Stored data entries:
• • • • • • •
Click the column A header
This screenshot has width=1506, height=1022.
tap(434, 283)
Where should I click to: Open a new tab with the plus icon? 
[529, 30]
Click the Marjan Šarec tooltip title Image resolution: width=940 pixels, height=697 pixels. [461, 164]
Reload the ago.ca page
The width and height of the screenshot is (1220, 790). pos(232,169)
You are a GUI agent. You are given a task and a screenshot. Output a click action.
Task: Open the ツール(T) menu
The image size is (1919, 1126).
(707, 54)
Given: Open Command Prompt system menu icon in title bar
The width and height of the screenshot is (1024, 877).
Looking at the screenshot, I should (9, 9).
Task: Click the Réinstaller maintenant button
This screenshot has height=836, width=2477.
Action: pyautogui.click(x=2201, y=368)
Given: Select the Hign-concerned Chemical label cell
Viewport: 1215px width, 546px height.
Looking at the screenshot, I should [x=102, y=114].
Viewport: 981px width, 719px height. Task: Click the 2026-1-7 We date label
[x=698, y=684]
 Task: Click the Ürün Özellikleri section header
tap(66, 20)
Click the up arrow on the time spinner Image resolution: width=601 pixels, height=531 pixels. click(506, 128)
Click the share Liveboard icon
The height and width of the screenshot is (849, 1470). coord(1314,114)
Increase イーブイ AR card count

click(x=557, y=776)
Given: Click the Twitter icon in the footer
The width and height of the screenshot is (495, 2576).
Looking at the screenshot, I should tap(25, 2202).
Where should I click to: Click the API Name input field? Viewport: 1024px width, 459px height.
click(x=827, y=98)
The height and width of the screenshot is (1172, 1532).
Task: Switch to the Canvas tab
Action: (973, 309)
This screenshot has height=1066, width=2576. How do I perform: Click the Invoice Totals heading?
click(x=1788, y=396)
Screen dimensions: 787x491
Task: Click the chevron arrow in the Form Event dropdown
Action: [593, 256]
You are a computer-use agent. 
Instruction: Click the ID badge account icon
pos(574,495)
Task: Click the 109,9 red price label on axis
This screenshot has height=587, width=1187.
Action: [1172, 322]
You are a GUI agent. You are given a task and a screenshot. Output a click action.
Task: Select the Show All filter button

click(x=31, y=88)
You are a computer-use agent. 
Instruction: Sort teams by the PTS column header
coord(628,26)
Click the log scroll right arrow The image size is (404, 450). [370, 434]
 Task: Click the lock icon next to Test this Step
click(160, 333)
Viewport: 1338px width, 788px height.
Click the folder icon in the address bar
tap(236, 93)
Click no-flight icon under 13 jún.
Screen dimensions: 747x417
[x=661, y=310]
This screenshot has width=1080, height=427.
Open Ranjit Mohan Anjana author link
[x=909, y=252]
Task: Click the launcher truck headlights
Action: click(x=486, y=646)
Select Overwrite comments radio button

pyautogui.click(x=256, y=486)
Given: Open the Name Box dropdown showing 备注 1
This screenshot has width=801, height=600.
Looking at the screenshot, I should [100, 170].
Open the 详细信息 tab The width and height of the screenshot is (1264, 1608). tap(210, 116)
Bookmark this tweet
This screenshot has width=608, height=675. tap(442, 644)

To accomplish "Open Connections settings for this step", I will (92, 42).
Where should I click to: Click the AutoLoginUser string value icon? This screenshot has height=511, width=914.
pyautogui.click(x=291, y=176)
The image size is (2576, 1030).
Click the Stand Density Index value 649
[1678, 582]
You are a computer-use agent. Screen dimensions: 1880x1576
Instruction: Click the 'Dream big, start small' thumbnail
• • • • • • •
Description of the task ▸ Restate word for word the entries above, starting at the line with "Viewport: 981px width, 719px" and ending at the line with "Click the up", inclusive, and no others.

Written response ▸
Viewport: 981px width, 719px height. Task: Click the 2026-1-7 We date label
[x=698, y=684]
 Task: Click the Ürün Özellikleri section header
tap(66, 20)
Click the up arrow on the time spinner Image resolution: width=601 pixels, height=531 pixels. click(506, 128)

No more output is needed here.